自虐的劇場〜瑞佳の場合2 投稿者: OVER−Q
 瑞佳「私だってちゃんと歌えるもん」
 瑞佳を「童謡しか歌えない」と、レパートリーの低さをバカにしたのがまずかったのか、瑞佳のおかげで住井達まで誘ってカラオケボックスに繰り出すハメになってしまった。
 悠矢「ホントかよって、住井、お前つめろよ。狭いって」
 瑞佳「悠矢に貸してもらった曲、一生懸命覚えたんだよ」
 住井「さすが長森さん。いやーっ。楽しみだなぁ。無茶言うなよ」
 悠矢「一緒に赤トンボ唱うのか?」
 住井「バカ。あれはあれでいいんだよ。童心に帰るっていうの、あれ、大事だぞ?」
 悠矢「お前は年中無休で童心だろう」
 俺達のことなんかお構いなしで瑞佳のリクエストした曲のイントロが始まった。
 
 瑞佳「かわいい顔してあの子、わりと独善者ねと言われ続けたあの頃、生きるのが辛かった♪」
 
 住井「…これ、お前が創ったパロだろ?例のあのアニメの」
 悠矢「あれ、マトモに唱う奴がいるとは思わなかった」
 俺と住井は呆然として聴くしかなかったが、
 
 七瀬「うまいうまい!」
 みさき「ホント。上手よ」
 茜「たいしたものです」

 と、女性陣には大好評らしい。

 瑞佳も、まんざらではない。という顔で照れている。
 俺達も、七瀬以外、みんな聞き役に徹してしまう。こと、茜はその最たるもので、
 
 茜「嫌です」
 
 の一言を突破できる者はいなかった。
 自然、男共を除けば、瑞佳がマイクを握ることが多くなる。
 そこで気付いたのは、瑞佳が童謡からアニソンへと進歩したということ、そしてもう一つ、その歌をある意味で実にリアルに歌えるということだ。
 だから、
 
 医者「何か、強烈なショックを受けたようです」
 髭 「はあ。ショック…ですか」
 医者「まぁ。二三日もすれば、全員回復するでしょう」
 髭「だが、茜君、なぜ君だけ大丈夫だったんだ?」
 茜「…私には、これがありますから」
 茜はじっと髭を見つめると、一言
 
 茜「嫌です」
 
 翌日、茜の「絶対拒否障壁」の犠牲として散華した髭の葬式がたったというが、俺達は幸か不幸か参加できなかった。
 
 瑞佳「失礼だよ。人が一生懸命、気持ちよく唱ってるのに、気絶するんだもん」
 あの時、カラオケボックスにいた客全員が病院にかつぎ込まれるという珍事は、新聞にも載ったから記憶に新しいと思う。
 俺も七瀬も、みさき先輩も、みんな病院送り。
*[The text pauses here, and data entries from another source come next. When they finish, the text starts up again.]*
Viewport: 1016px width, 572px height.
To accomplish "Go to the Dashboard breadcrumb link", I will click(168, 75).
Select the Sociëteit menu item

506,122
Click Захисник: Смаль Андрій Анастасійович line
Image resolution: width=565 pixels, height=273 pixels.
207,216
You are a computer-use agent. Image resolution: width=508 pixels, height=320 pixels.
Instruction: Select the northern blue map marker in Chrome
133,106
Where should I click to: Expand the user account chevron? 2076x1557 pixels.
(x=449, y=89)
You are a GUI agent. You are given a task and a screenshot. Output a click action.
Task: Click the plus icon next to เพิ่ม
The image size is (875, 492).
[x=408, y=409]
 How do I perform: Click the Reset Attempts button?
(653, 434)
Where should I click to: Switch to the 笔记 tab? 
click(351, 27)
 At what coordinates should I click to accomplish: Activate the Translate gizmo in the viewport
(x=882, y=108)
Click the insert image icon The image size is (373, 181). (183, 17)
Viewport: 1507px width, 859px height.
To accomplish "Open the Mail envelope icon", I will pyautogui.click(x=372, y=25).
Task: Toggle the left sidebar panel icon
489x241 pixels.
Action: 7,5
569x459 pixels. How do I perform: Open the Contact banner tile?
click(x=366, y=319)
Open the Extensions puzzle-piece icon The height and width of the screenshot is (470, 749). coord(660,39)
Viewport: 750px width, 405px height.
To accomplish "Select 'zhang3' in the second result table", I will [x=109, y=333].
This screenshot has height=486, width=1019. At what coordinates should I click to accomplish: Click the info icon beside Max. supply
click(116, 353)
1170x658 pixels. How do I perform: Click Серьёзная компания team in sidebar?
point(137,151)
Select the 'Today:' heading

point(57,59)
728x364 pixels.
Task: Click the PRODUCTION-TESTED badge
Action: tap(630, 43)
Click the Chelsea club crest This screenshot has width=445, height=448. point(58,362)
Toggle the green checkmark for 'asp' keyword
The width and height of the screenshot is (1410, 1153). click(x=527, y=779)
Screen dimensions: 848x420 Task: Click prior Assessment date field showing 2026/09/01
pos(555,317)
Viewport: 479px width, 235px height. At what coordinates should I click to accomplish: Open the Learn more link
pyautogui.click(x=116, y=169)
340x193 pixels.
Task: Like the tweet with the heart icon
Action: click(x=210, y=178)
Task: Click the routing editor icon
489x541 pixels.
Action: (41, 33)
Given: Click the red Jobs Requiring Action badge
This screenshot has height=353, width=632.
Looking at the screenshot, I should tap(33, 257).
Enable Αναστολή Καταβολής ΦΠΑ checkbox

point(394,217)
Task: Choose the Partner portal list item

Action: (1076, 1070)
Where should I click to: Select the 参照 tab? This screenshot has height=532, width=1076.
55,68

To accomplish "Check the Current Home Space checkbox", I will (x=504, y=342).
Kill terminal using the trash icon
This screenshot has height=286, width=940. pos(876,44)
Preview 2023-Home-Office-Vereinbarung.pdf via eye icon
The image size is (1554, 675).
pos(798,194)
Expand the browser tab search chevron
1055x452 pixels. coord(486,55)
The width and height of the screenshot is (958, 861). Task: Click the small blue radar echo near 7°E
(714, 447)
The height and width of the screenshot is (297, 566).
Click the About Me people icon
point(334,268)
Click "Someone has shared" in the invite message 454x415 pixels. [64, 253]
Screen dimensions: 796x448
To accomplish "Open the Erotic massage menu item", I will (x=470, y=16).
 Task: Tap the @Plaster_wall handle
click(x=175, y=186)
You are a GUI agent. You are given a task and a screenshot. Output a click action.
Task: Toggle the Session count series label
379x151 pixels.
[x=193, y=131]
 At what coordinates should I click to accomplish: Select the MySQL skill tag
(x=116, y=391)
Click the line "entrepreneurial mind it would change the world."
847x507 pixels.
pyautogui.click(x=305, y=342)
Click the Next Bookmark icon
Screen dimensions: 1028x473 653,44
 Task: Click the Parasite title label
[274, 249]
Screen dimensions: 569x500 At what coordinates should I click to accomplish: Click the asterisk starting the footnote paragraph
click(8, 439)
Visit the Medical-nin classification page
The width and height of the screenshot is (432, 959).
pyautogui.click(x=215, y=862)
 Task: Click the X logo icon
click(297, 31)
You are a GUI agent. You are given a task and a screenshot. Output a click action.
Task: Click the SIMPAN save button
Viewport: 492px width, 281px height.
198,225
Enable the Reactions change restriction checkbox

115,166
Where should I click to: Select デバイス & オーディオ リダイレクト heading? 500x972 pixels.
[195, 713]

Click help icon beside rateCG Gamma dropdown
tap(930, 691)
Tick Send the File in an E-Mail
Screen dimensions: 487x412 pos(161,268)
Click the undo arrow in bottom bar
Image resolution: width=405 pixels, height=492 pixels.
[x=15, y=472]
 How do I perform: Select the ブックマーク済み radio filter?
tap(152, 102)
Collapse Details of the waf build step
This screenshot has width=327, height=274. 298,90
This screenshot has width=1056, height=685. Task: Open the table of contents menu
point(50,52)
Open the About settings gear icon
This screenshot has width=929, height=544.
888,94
瑞佳と茜は、何故か無事だった。
 
 悠矢「住井は?」
 瑞佳「住井君が一番失礼だもん。発狂して精神病院送りだもん」
 悠矢「…無理もない」
 …だめだ。まだ耳そこで響くあの瑞佳のなりきりの一曲。
 あの地獄のボックスから生きて生還できただけでもメッケモンとしよう。
 俺はそう思い、病院のベットに横たわったまま、目を閉じた。
 暗闇の中、耳の奥から聞こえてくる一曲。
 それは、調子に乗りすぎた瑞佳が役になりきって唱った曲
 
 瑞佳「俺はジャイ○ン、ガキ大将♪」
 

 あとがきという名のお詫び
 またもやオチのない…というか、バカげたものを書いてしまいました。でも、瑞佳とか、この作品のキャラって、声優は誰がしっくり来るかな。とかって、考えたことありません?僕は声優って、あくまり知らないんですけど。